** Aim of the task **
Everything from the line holding "scrollbar left arrow" to the end of the listing below should be copied exactly, line for line, minus the pictures.

■ ■ ■ ■ ■ ■ ■

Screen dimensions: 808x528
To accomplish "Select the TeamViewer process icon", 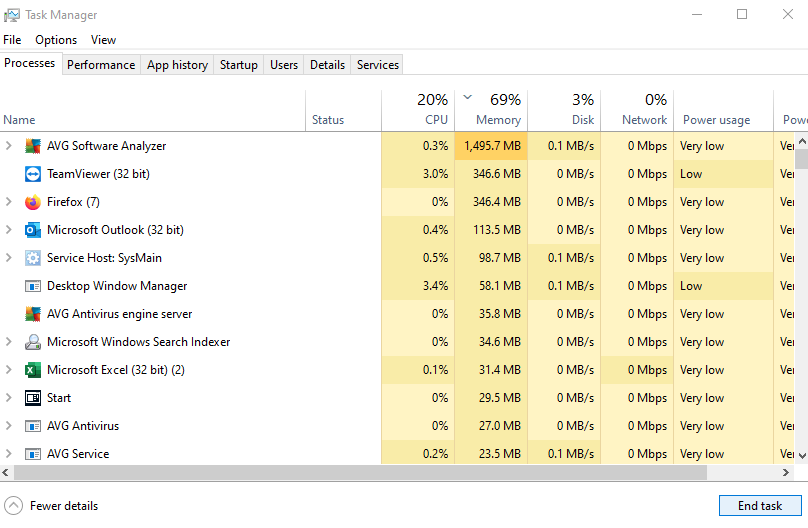I will [32, 174].
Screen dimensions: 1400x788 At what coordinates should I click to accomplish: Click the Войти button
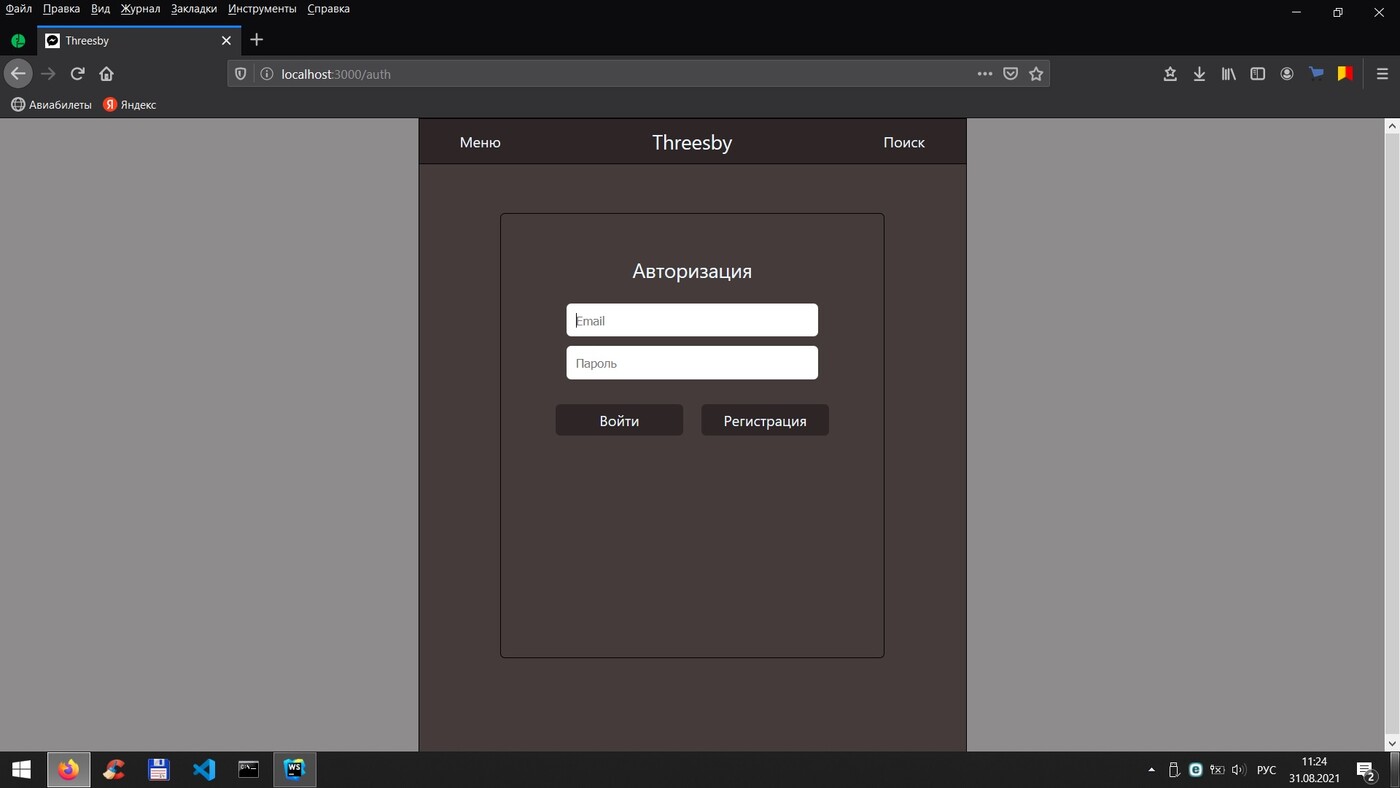coord(619,421)
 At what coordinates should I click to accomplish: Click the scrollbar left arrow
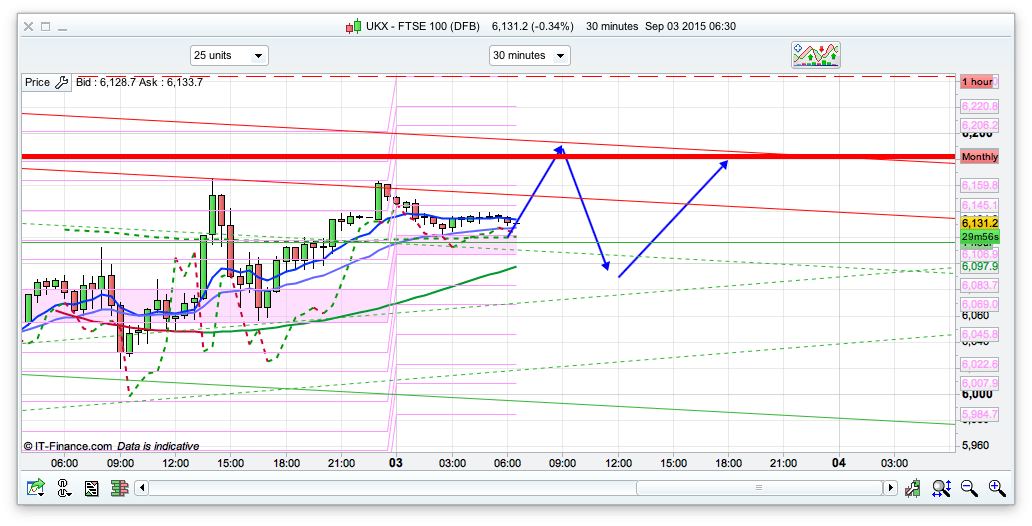pos(143,488)
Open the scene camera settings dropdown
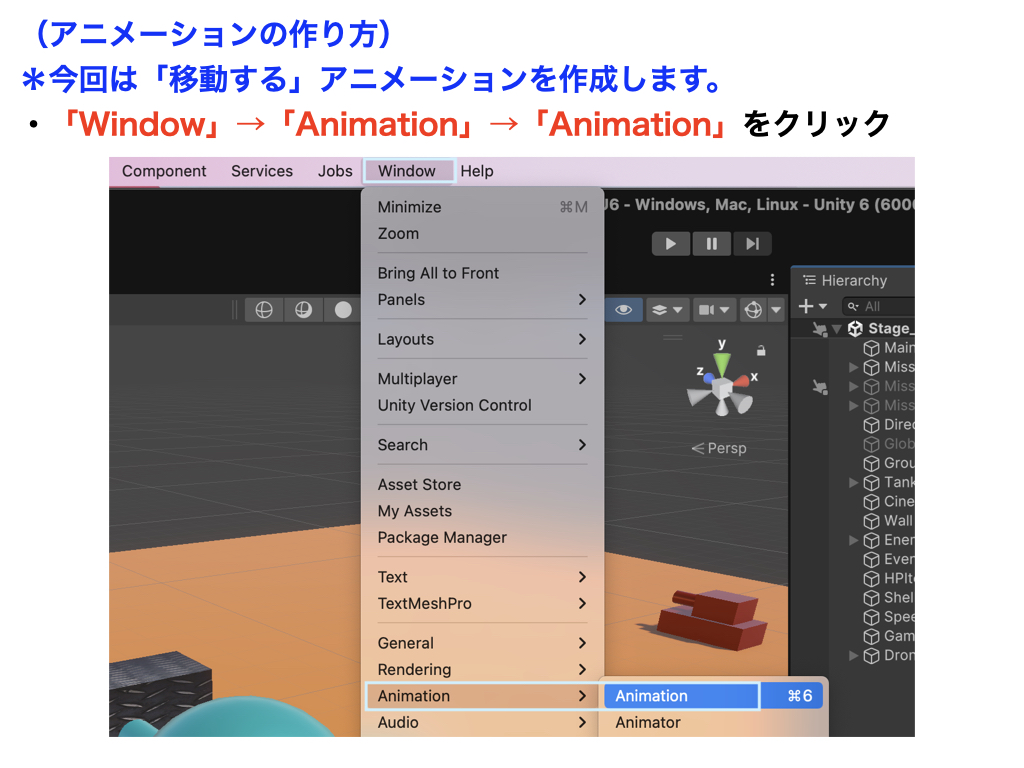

■ ■ ■ ■ ■ ■ ■

** Final answer **
 At what coordinates should I click to accomplish: Click the scrollbar left arrow
pos(143,488)
Open the scene camera settings dropdown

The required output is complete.